As The Teacher progresses and the other parents share their stories (or refuse to), they turn on each other. The film is not naïve enough to think that the teacher is just a bad apple. She can only exist because the system does – because she is the embodiment of it.

And what an embodiment! Zuzana Mauréry, who plays the teacher, carries much of the film’s weight on her shoulders, and she is more than up to the task.

She plays a character who is always wearing a mask. With students, she’s the stern but fair teacher. With parents, she’s just concerned and worried, and when she’s the recipient of favours, she nails the “Oh, you shouldn’t have done this, I couldn’t possibly…oh, if you insist.” It’s such a perfect illustration of something that looks like a favour, something given freely, when it’s absolutely an obligation that is done to avoid consequences. It’s something that, now, is worth talking about. Favours aren’t favours, they’re not even obligations, they’re just self-preservation.

Even when her mask seems to slip, later in the film, we’re never sure if it’s the real her or if there even is a real one. We do not trust her. She makes us paranoid and leaves us looking for ulterior motives in everything she says and does. Even when the camera is only on her, and we know no one else can see her, we end up wondering if that’s a real reaction.

The film plays out like an inverted, more cynical version of 12 Angry Men. In that film, the open debate in a closed space and sound logic of the main character provokes the characters to, slowly, find the right path and answer. In The Teacher, the openness is a tool of fear.

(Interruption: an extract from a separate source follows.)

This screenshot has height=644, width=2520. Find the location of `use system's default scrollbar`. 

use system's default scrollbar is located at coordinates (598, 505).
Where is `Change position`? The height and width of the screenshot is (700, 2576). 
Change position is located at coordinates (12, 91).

You want to criticise? You’ve done it publicly, everyone knows you did it. The illusion of openness is merely another tool of oppression. By taking a few cues from Lumet’s classic, the film explores the limitations of public discourse, of the occasional futility of logic and discussion, and what viciousness good manners can hide.

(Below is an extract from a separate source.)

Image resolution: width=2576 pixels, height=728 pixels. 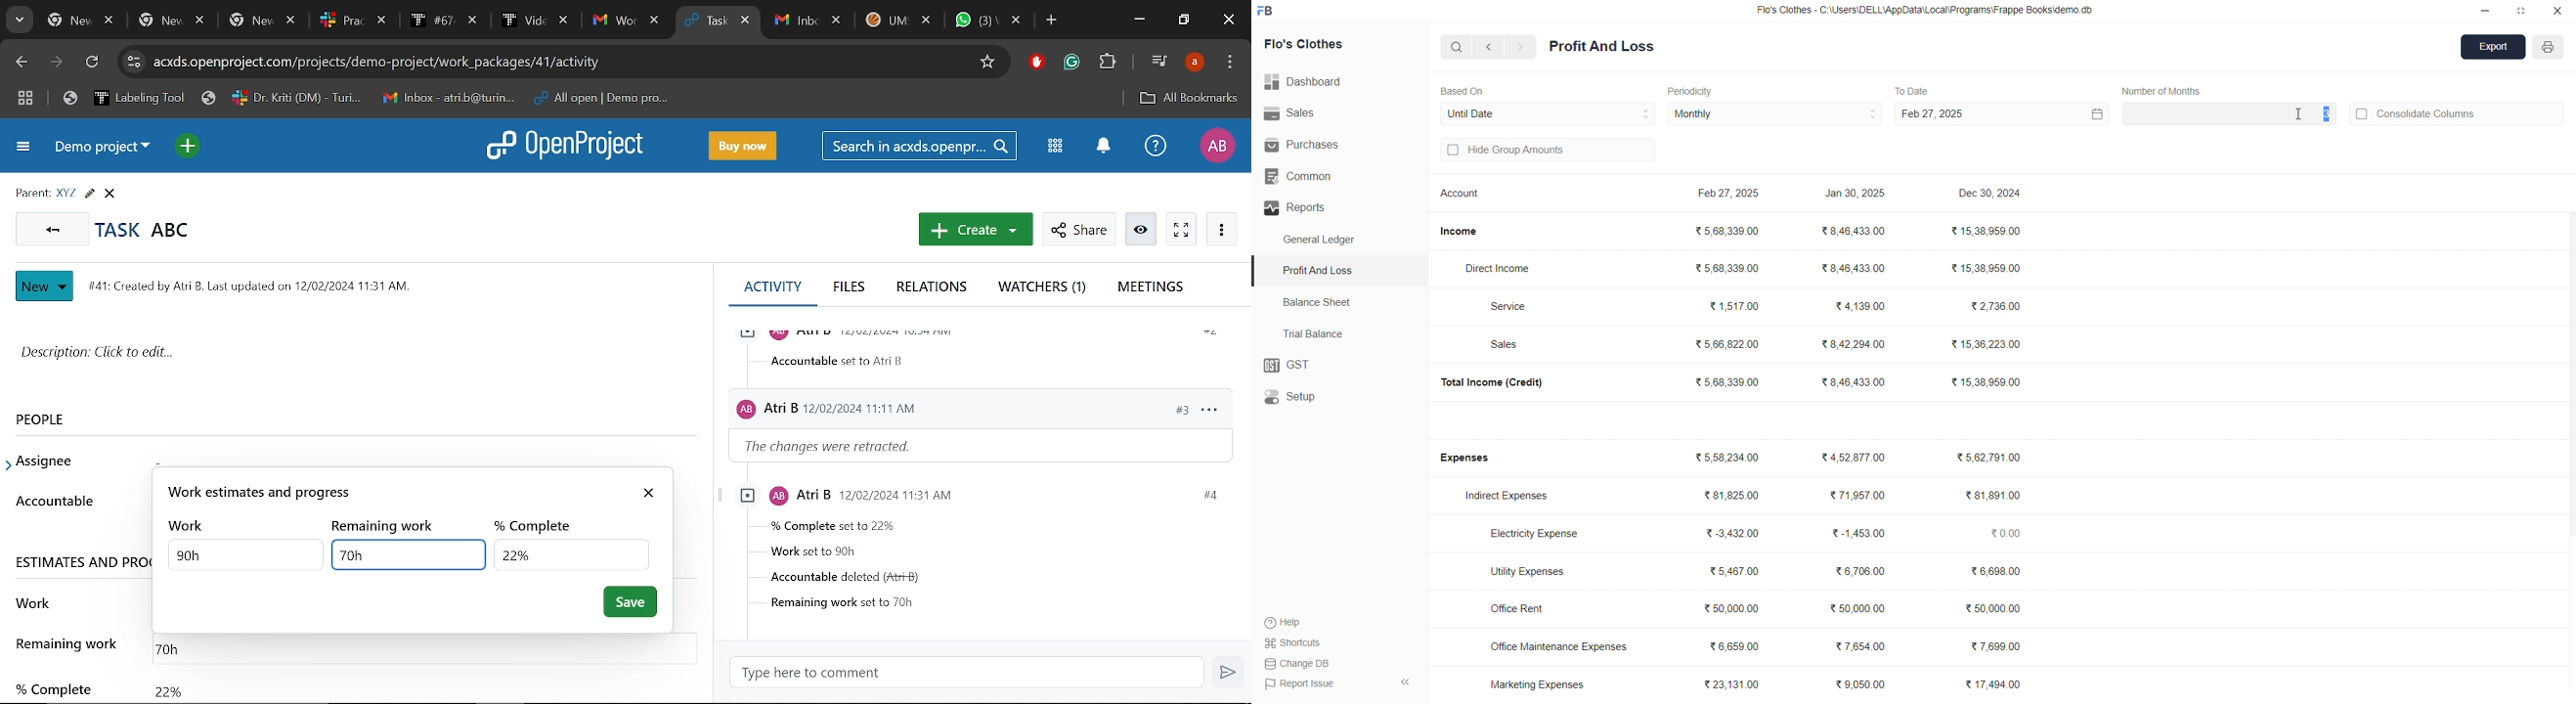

Every aspect of the film plays with this idea of appearances, of details, of how manners can be inverted and used against the weak. The backgrounds of every character’s home remind us of their place in the social hierarchy. The constant upgrade of the teacher’s apartment shows how much she’s exploiting others’ willingness to do favours. Her introduction of a new student, recounting how his mother fled the country, is not meant to garner sympathy, but to remind the child how vulnerable he is. People’s honest reactions are when the camera is on someone else, as if they’re even paranoid about the audience knowing their true feelings.

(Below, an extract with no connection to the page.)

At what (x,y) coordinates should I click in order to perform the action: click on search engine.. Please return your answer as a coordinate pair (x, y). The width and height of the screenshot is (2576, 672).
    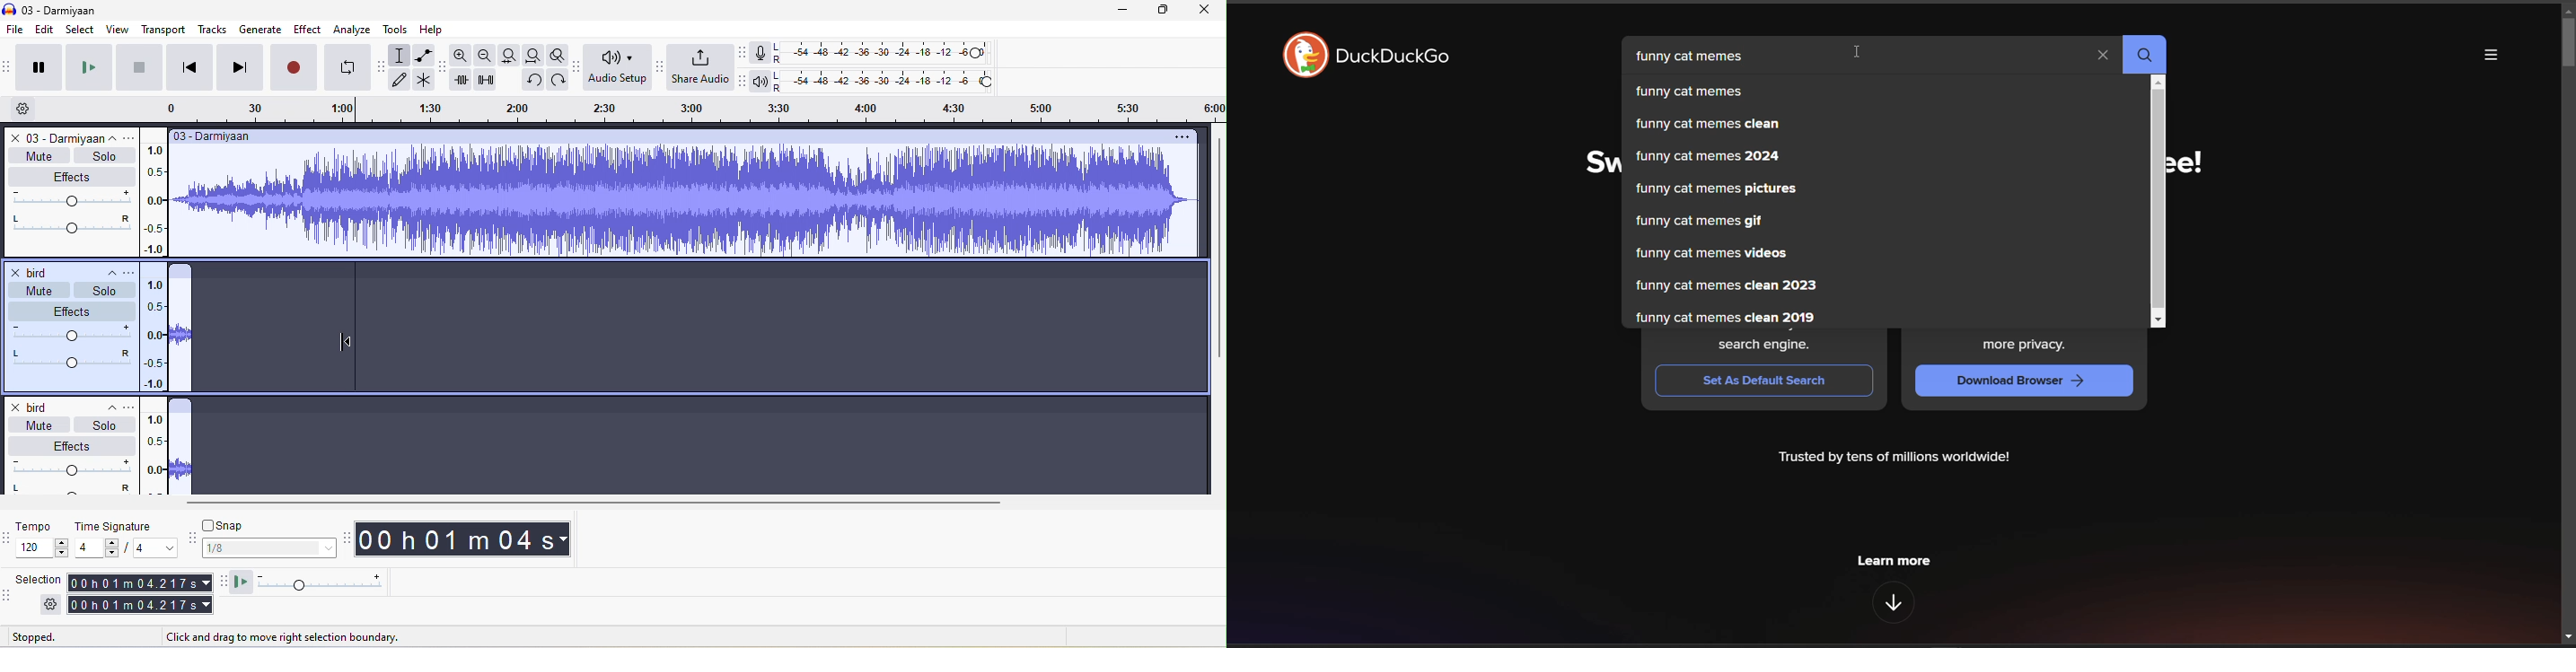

It serves both as a metaphor for the larger system of control the country was under at the time and a very literal illustration of it. Parents and the children are all trapped in the same system. The outbursts that condemn a child mirror perfectly an illegality that condemned their father. A parent failing to do what the teacher desires (being unable to do so) perfectly balances their child failing a rigged test. The child’s dreams, just like those of their parents, are at the whims of someone capricious and self-serving. The teacher owns them, their children and can even own their future.

There are plenty of films about oppressive regimes. But very few try to depict the banality and pettiness of them or their pervasiveness, where the behaviour of a teacher can serve as the battleground of a community’s soul. We tend to like our oppressive overlords a little more spectacular.  We like them to have loftier goals. It’s uninspiring to imagine them just being a teacher who trades her students’ futures for a few chores around the house.

Having said all that, the film is not cynical. It’s shot through with warmth and humanity, of people retaining their selves in the face of this system. The film knows that no system is invincible, that nothing lasts forever, and that the future can be won and is worth fighting for. It’s just a hard, hard struggle to do it.

8/10

The Teacher is showing at Palace Electric.